The task. Report every line of the records beneath this task that holds the string "computer".

(Beginning of Supplied data)

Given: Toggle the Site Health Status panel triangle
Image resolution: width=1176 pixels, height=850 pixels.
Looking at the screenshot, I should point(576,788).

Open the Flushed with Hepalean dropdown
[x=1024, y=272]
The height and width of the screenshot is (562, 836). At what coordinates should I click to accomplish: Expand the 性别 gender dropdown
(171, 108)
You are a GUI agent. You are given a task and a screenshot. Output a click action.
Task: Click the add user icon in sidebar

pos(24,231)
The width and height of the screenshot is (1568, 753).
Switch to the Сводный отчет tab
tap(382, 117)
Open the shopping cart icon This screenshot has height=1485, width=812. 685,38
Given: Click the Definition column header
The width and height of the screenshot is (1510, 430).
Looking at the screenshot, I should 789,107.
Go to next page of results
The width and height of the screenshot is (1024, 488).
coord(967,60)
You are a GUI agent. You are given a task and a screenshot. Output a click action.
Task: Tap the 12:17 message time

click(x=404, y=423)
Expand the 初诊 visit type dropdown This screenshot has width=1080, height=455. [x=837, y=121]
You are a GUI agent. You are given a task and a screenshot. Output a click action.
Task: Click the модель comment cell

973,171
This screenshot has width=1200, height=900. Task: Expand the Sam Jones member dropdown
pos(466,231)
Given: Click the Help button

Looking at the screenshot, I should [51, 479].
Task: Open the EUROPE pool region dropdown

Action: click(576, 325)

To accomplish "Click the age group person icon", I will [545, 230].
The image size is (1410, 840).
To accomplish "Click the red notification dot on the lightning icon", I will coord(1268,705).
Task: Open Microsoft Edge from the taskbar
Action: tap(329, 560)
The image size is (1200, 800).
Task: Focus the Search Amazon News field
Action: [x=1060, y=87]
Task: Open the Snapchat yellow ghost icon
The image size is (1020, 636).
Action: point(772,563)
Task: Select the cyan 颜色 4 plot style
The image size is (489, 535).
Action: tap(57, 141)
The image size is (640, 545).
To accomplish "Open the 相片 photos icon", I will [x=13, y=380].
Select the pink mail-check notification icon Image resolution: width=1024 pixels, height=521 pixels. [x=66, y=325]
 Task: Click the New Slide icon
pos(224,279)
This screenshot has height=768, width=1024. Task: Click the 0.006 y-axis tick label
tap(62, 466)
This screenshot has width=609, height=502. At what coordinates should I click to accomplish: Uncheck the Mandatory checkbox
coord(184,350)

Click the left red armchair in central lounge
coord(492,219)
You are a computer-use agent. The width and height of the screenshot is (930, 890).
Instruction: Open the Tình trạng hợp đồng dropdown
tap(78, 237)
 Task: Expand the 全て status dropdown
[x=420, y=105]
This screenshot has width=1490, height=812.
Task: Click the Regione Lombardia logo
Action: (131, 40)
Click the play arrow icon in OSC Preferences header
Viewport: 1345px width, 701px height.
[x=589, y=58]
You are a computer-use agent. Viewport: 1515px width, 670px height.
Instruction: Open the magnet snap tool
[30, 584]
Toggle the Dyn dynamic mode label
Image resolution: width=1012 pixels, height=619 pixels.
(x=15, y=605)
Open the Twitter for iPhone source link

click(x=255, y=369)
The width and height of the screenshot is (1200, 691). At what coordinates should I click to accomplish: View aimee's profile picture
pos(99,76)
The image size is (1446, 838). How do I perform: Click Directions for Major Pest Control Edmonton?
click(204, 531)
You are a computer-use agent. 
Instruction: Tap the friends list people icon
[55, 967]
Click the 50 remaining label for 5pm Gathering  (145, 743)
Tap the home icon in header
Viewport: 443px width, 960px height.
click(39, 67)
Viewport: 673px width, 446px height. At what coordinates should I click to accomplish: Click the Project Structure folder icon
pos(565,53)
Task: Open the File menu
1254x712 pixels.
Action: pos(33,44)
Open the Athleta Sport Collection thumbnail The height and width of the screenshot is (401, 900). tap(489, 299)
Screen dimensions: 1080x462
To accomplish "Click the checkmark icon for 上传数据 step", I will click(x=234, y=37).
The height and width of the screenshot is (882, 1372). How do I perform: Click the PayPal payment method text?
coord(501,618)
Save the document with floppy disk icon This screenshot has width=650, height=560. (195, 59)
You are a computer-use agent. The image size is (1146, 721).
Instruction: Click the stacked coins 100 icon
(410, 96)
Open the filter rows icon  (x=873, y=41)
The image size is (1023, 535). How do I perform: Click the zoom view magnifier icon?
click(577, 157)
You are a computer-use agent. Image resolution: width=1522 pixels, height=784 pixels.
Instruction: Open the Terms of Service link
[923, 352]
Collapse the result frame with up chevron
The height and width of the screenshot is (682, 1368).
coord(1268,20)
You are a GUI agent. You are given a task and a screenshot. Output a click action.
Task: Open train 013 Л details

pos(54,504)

(End of Supplied data)

Exercise output.
You are a computer-use agent. The width and height of the screenshot is (930, 890).
You are a computer-use agent. Viewport: 1515px width, 670px height.
You are a computer-use agent. 
You are a computer-use agent. The image size is (1146, 721).
You are a computer-use agent. Image resolution: width=1522 pixels, height=784 pixels.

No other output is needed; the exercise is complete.